• [What you will do]
Print the data that follows again, keeping every line exact.

[Stored items]
++++++

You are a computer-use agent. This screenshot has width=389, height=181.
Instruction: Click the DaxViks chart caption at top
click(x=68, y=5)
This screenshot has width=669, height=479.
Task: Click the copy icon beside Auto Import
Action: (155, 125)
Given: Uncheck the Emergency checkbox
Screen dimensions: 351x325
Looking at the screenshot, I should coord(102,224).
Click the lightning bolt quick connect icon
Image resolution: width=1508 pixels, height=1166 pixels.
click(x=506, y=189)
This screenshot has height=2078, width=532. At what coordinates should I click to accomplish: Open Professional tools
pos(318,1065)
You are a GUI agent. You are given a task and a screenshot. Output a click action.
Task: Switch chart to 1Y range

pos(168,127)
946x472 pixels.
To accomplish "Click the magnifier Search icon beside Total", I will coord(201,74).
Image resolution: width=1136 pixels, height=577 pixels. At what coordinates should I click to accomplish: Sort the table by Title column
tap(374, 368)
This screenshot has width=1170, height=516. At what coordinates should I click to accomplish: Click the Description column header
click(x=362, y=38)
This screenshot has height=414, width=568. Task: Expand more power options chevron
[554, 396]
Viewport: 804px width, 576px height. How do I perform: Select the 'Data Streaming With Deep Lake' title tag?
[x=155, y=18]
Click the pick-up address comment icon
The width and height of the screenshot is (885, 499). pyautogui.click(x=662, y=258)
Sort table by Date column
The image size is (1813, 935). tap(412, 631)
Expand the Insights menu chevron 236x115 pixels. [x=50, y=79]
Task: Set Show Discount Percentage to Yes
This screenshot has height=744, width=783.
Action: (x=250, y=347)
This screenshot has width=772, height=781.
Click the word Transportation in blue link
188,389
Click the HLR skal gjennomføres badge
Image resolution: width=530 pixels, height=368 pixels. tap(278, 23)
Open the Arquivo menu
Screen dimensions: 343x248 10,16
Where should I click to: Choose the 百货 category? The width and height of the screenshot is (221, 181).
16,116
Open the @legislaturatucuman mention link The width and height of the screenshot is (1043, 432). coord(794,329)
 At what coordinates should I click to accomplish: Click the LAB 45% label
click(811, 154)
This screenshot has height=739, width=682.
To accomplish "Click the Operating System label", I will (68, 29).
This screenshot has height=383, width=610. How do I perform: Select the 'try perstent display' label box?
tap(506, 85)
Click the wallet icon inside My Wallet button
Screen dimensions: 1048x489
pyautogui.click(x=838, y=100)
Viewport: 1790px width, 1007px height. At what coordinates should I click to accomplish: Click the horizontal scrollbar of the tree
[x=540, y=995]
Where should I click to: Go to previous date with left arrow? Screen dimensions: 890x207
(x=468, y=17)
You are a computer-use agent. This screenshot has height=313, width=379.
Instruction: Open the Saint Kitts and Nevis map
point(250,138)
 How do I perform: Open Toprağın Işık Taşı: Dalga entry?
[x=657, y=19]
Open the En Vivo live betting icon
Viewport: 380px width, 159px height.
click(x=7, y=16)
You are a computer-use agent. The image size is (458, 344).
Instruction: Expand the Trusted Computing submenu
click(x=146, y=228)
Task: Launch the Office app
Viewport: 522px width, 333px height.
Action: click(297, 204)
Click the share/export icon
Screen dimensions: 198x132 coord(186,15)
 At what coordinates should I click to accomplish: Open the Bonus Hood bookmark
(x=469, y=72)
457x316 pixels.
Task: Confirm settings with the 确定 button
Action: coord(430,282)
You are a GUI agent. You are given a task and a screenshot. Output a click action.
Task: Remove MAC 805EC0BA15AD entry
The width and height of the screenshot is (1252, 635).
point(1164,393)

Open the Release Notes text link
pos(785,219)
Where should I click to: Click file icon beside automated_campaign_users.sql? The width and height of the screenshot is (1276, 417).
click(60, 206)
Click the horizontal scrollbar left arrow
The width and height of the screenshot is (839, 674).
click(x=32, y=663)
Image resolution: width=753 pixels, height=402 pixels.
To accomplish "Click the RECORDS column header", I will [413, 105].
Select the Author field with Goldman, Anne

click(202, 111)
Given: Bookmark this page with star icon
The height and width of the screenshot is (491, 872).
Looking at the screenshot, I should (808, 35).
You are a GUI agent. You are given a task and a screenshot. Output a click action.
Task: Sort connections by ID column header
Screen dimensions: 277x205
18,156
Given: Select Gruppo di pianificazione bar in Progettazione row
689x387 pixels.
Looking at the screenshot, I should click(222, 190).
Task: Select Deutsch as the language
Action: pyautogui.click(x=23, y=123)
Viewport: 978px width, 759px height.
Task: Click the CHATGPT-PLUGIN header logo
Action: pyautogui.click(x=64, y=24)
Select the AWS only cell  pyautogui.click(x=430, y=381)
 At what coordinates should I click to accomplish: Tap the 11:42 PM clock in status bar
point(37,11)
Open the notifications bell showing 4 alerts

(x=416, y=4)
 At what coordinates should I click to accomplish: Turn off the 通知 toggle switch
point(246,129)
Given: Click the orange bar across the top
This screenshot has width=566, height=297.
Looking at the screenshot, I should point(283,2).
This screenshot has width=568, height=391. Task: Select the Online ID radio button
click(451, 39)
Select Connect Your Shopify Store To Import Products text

++++++

• [Task response]
You are a computer-use agent. This screenshot has width=389, height=181.
Instruction: Click the DaxViks chart caption at top
click(x=68, y=5)
This screenshot has width=669, height=479.
Task: Click the copy icon beside Auto Import
Action: (155, 125)
Given: Uncheck the Emergency checkbox
Screen dimensions: 351x325
Looking at the screenshot, I should coord(102,224).
Click the lightning bolt quick connect icon
Image resolution: width=1508 pixels, height=1166 pixels.
click(x=506, y=189)
This screenshot has height=2078, width=532. At what coordinates should I click to accomplish: Open Professional tools
pos(318,1065)
You are a GUI agent. You are given a task and a screenshot. Output a click action.
Task: Switch chart to 1Y range

pos(168,127)
946x472 pixels.
To accomplish "Click the magnifier Search icon beside Total", I will coord(201,74).
Image resolution: width=1136 pixels, height=577 pixels. At what coordinates should I click to accomplish: Sort the table by Title column
tap(374, 368)
This screenshot has width=1170, height=516. At what coordinates should I click to accomplish: Click the Description column header
click(x=362, y=38)
This screenshot has height=414, width=568. Task: Expand more power options chevron
[554, 396]
Viewport: 804px width, 576px height. How do I perform: Select the 'Data Streaming With Deep Lake' title tag?
[x=155, y=18]
Click the pick-up address comment icon
The width and height of the screenshot is (885, 499). pyautogui.click(x=662, y=258)
Sort table by Date column
The image size is (1813, 935). tap(412, 631)
Expand the Insights menu chevron 236x115 pixels. [x=50, y=79]
Task: Set Show Discount Percentage to Yes
This screenshot has height=744, width=783.
Action: (x=250, y=347)
This screenshot has width=772, height=781.
Click the word Transportation in blue link
188,389
Click the HLR skal gjennomføres badge
Image resolution: width=530 pixels, height=368 pixels. tap(278, 23)
Open the Arquivo menu
Screen dimensions: 343x248 10,16
Where should I click to: Choose the 百货 category? The width and height of the screenshot is (221, 181).
16,116
Open the @legislaturatucuman mention link The width and height of the screenshot is (1043, 432). coord(794,329)
 At what coordinates should I click to accomplish: Click the LAB 45% label
click(811, 154)
This screenshot has height=739, width=682.
To accomplish "Click the Operating System label", I will (68, 29).
This screenshot has height=383, width=610. How do I perform: Select the 'try perstent display' label box?
tap(506, 85)
Click the wallet icon inside My Wallet button
Screen dimensions: 1048x489
pyautogui.click(x=838, y=100)
Viewport: 1790px width, 1007px height. At what coordinates should I click to accomplish: Click the horizontal scrollbar of the tree
[x=540, y=995]
Where should I click to: Go to previous date with left arrow? Screen dimensions: 890x207
(x=468, y=17)
You are a computer-use agent. This screenshot has height=313, width=379.
Instruction: Open the Saint Kitts and Nevis map
point(250,138)
 How do I perform: Open Toprağın Işık Taşı: Dalga entry?
[x=657, y=19]
Open the En Vivo live betting icon
Viewport: 380px width, 159px height.
click(x=7, y=16)
You are a computer-use agent. The image size is (458, 344).
Instruction: Expand the Trusted Computing submenu
click(x=146, y=228)
Task: Launch the Office app
Viewport: 522px width, 333px height.
Action: click(297, 204)
Click the share/export icon
Screen dimensions: 198x132 coord(186,15)
 At what coordinates should I click to accomplish: Open the Bonus Hood bookmark
(x=469, y=72)
457x316 pixels.
Task: Confirm settings with the 确定 button
Action: coord(430,282)
You are a GUI agent. You are given a task and a screenshot. Output a click action.
Task: Remove MAC 805EC0BA15AD entry
The width and height of the screenshot is (1252, 635).
point(1164,393)

Open the Release Notes text link
pos(785,219)
Where should I click to: Click file icon beside automated_campaign_users.sql? The width and height of the screenshot is (1276, 417).
click(60, 206)
Click the horizontal scrollbar left arrow
The width and height of the screenshot is (839, 674).
click(x=32, y=663)
Image resolution: width=753 pixels, height=402 pixels.
To accomplish "Click the RECORDS column header", I will [413, 105].
Select the Author field with Goldman, Anne

click(202, 111)
Given: Bookmark this page with star icon
The height and width of the screenshot is (491, 872).
Looking at the screenshot, I should (808, 35).
You are a GUI agent. You are given a task and a screenshot. Output a click action.
Task: Sort connections by ID column header
Screen dimensions: 277x205
18,156
Given: Select Gruppo di pianificazione bar in Progettazione row
689x387 pixels.
Looking at the screenshot, I should click(222, 190).
Task: Select Deutsch as the language
Action: pyautogui.click(x=23, y=123)
Viewport: 978px width, 759px height.
Task: Click the CHATGPT-PLUGIN header logo
Action: pyautogui.click(x=64, y=24)
Select the AWS only cell  pyautogui.click(x=430, y=381)
 At what coordinates should I click to accomplish: Tap the 11:42 PM clock in status bar
point(37,11)
Open the notifications bell showing 4 alerts

(x=416, y=4)
 At what coordinates should I click to accomplish: Turn off the 通知 toggle switch
point(246,129)
Given: Click the orange bar across the top
This screenshot has width=566, height=297.
Looking at the screenshot, I should point(283,2).
This screenshot has width=568, height=391. Task: Select the Online ID radio button
click(451, 39)
Select Connect Your Shopify Store To Import Products text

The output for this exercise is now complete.